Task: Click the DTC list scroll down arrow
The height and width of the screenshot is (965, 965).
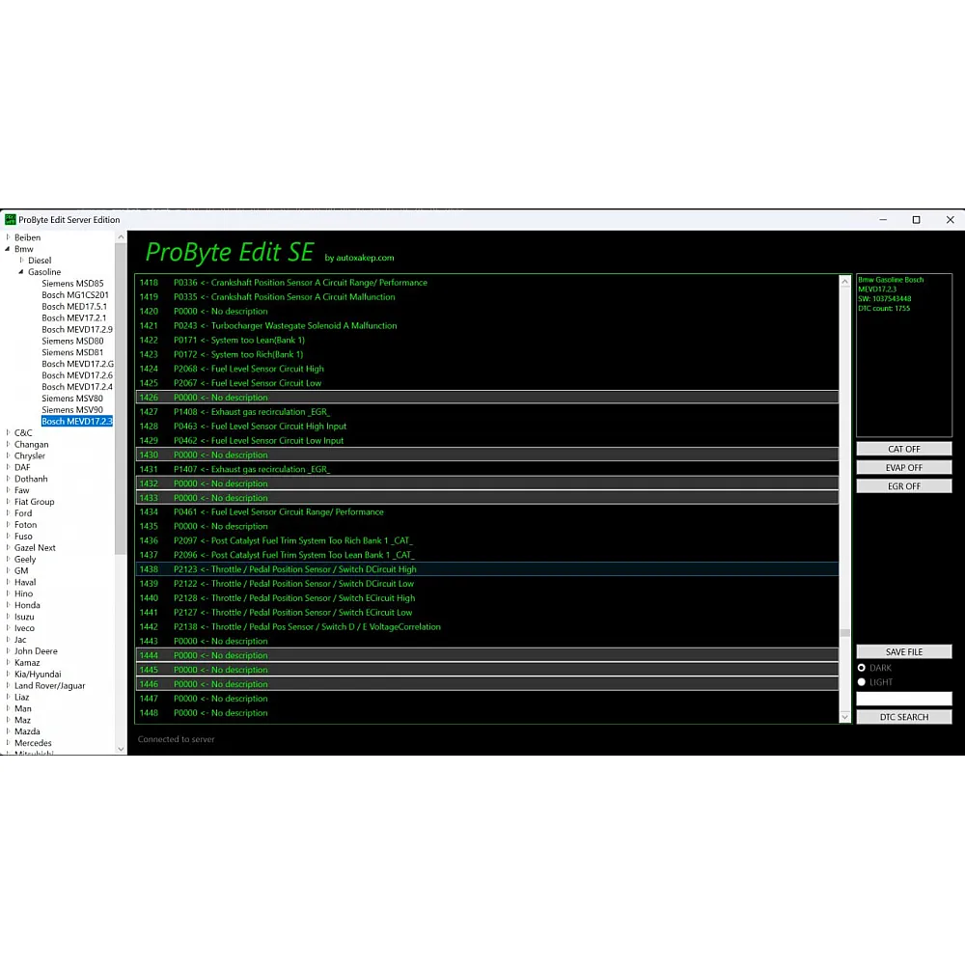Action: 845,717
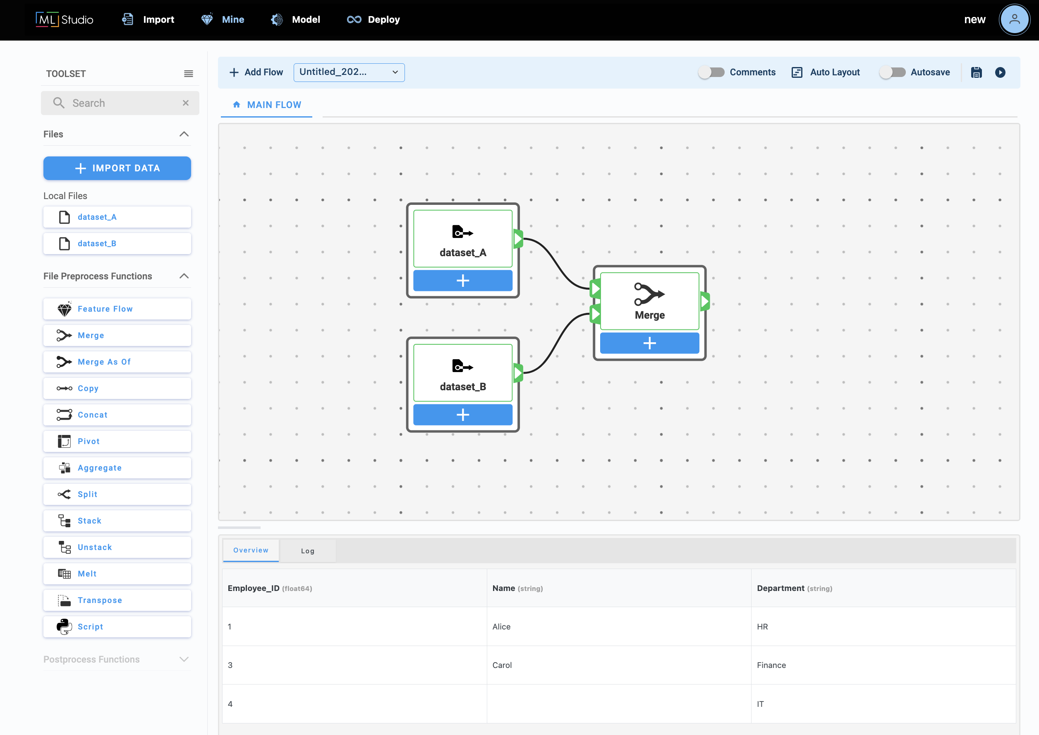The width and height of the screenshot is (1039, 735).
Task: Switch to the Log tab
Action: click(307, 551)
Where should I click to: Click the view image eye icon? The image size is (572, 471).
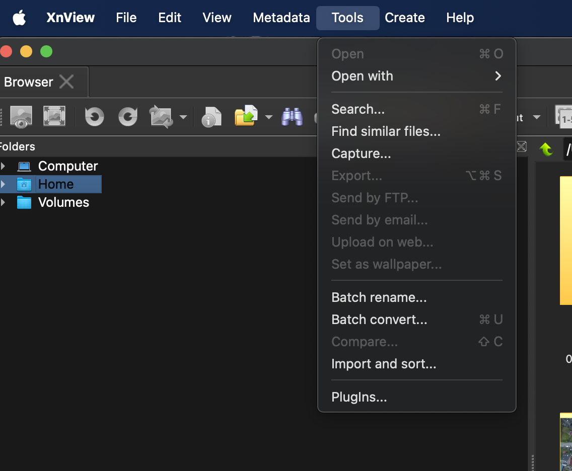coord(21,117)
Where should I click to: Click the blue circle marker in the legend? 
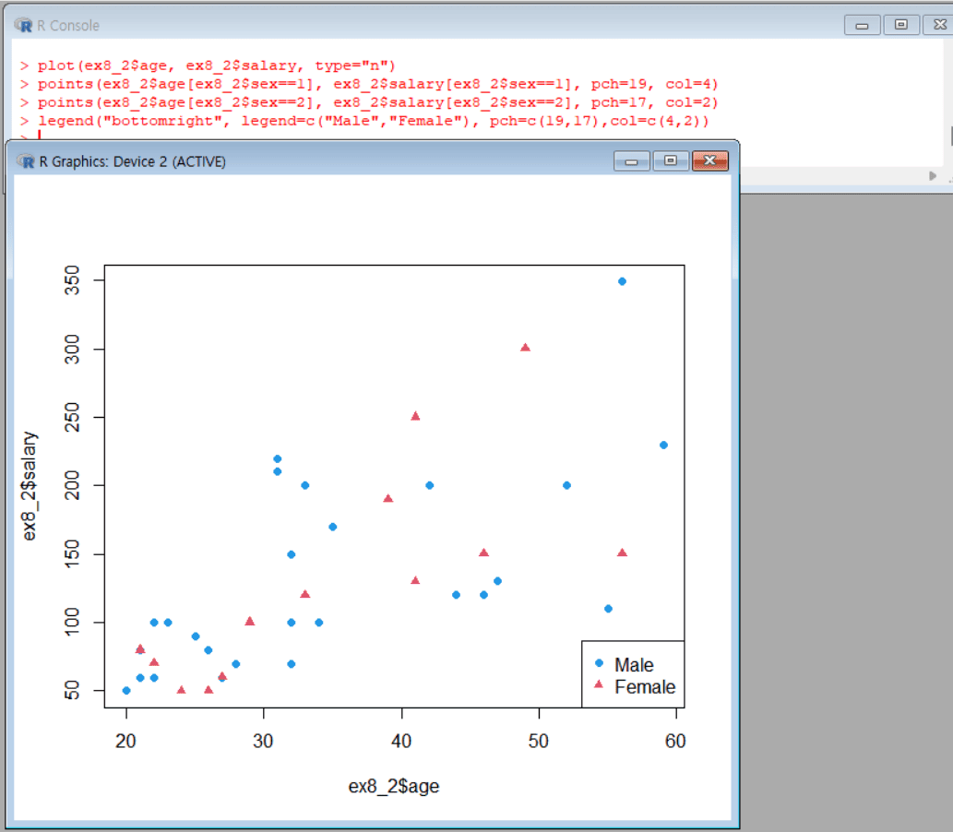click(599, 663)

★ ★ ★ ★ ★

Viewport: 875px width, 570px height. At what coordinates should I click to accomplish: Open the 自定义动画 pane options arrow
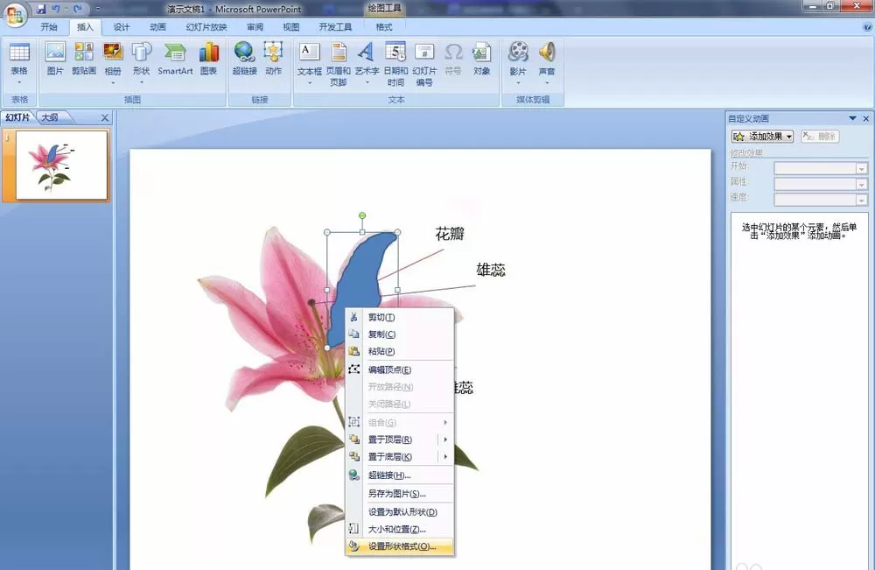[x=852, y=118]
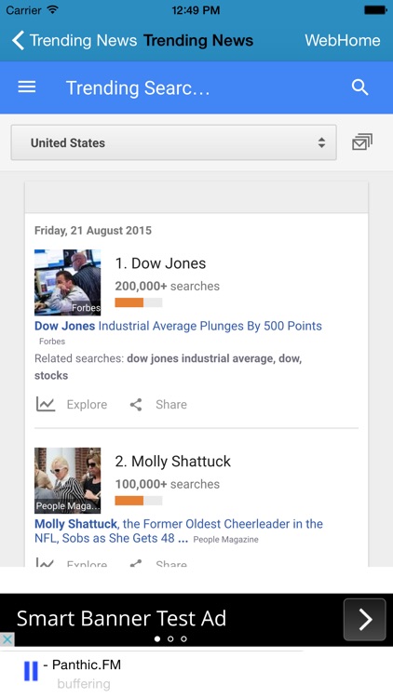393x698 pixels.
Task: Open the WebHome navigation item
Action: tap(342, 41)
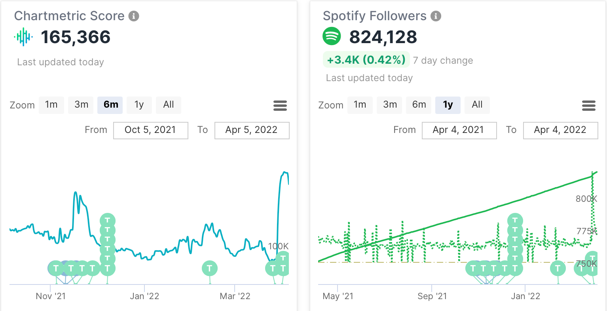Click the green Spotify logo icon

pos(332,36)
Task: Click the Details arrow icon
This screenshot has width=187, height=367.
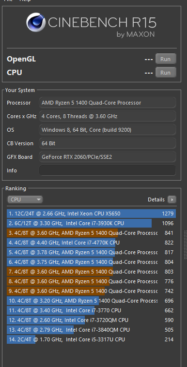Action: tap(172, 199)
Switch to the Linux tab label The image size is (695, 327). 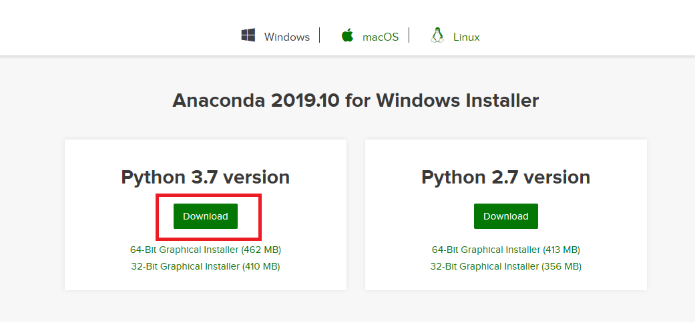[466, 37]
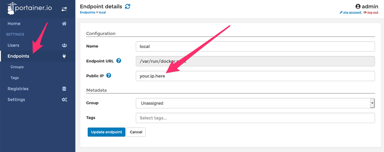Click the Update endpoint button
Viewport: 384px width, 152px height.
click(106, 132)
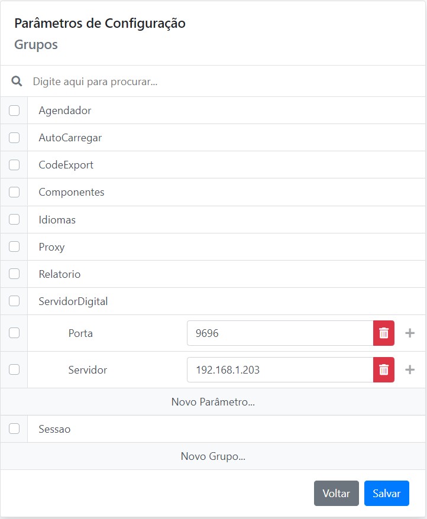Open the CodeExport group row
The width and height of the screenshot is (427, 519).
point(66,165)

★ ★ ★ ★ ★

** To be done **
Duplicate the items from the line with "Where should I click to: Click the blue" to the line with "click(599, 663)", leaving the pictures out.

** Complete answer **
Where should I click to: Click the blue circle marker in the legend? 
click(599, 663)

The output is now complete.